# What kind of dog do i have? (Yellow Dog)



## kukupuffs (Sep 7, 2011)

Hey everyone, this is my first time posting here. I have this picture here of Bolt at about 3-5 months old. My sister got him from a friend who she said he might be mixed with chihuahua. He is the yellow dog and he is now 8 months old and twice the size of the black chihuahua. He is 1ft 2in tall and about 15lbs as of now. I want to know what kind of breed he is since alot of people usually ask me whenever i take him out for walks. Oh yeah, the last 2 pictures are both his parents. One with the chair is the daddy dog and the mother dog is the last one with ears pointing up.


----------



## Crantastic (Feb 3, 2010)

The father dog definitely looks part chihuahua (especially his head).

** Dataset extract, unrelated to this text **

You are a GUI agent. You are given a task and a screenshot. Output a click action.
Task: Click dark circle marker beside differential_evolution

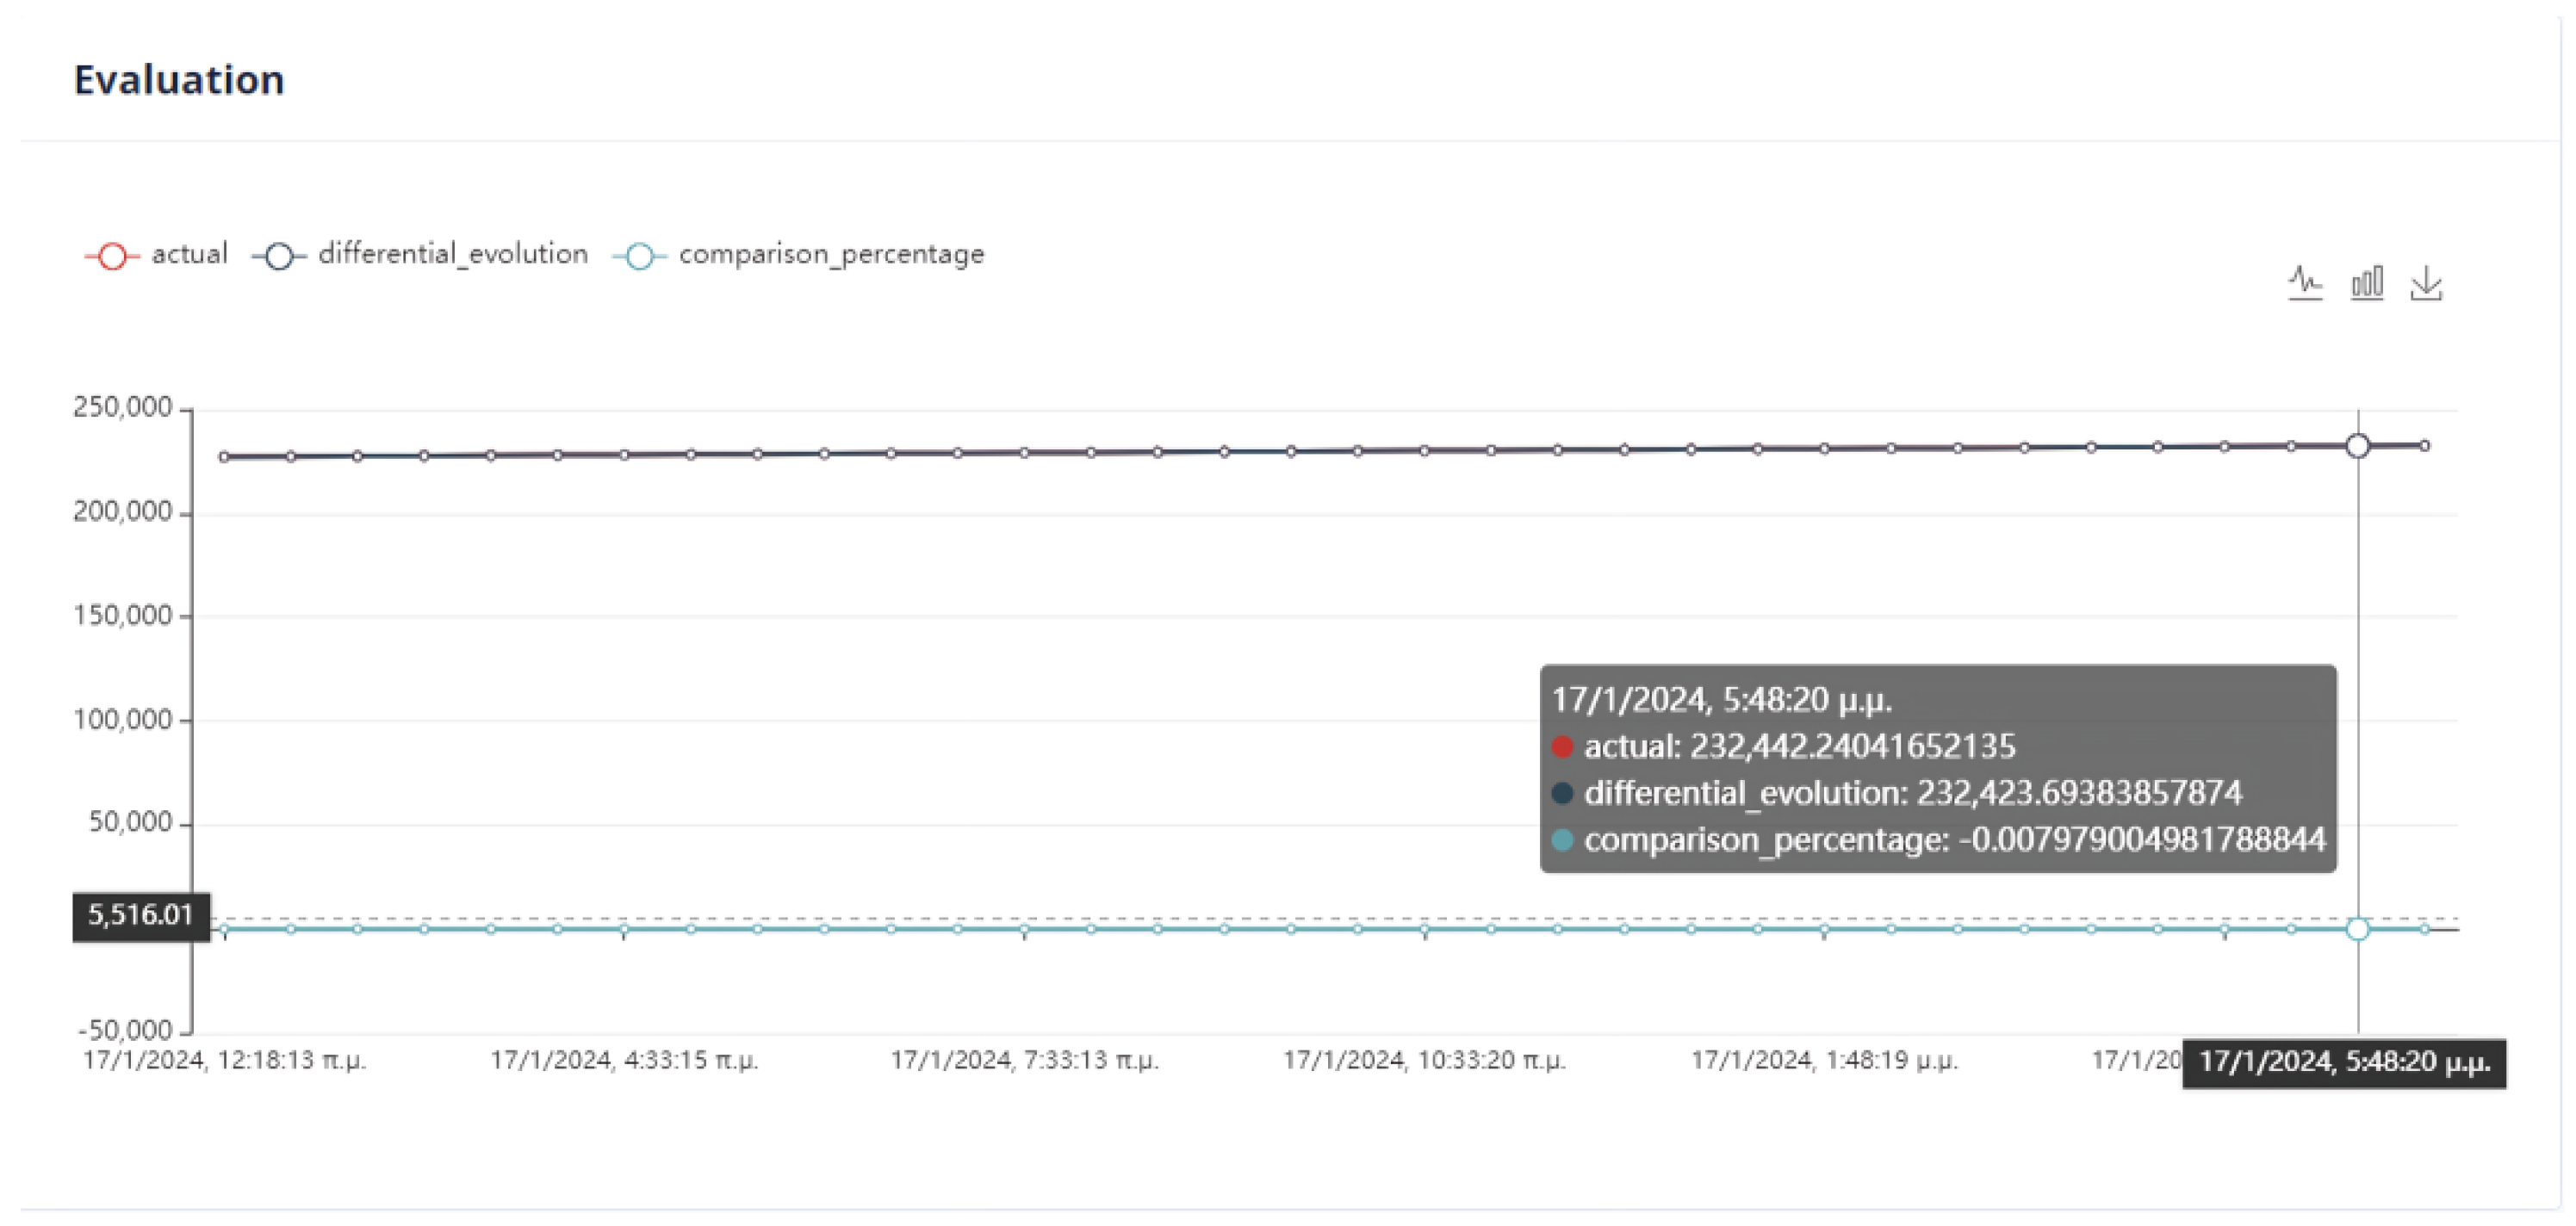tap(280, 256)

Is the mom's tail naturally that short?

Your guy is adorable.


----------



## kukupuffs (Sep 7, 2011)

Aww thank you <3. I'm not sure about the mom's tail since it belongs my sister's friend but I have several other pictures of Bolt's siblings when they were under 1 month old.


----------



## Abbylynn (Jul 7, 2011)

Toooo Cute!  Maybe a little terrier in there along with the Chi?


----------



## mom24doggies (Mar 25, 2011)

Aww...the daddy looks like he has quite a bit of chihuahua in him, the mom looks like she has some JRT in there? They are all way to cute.


----------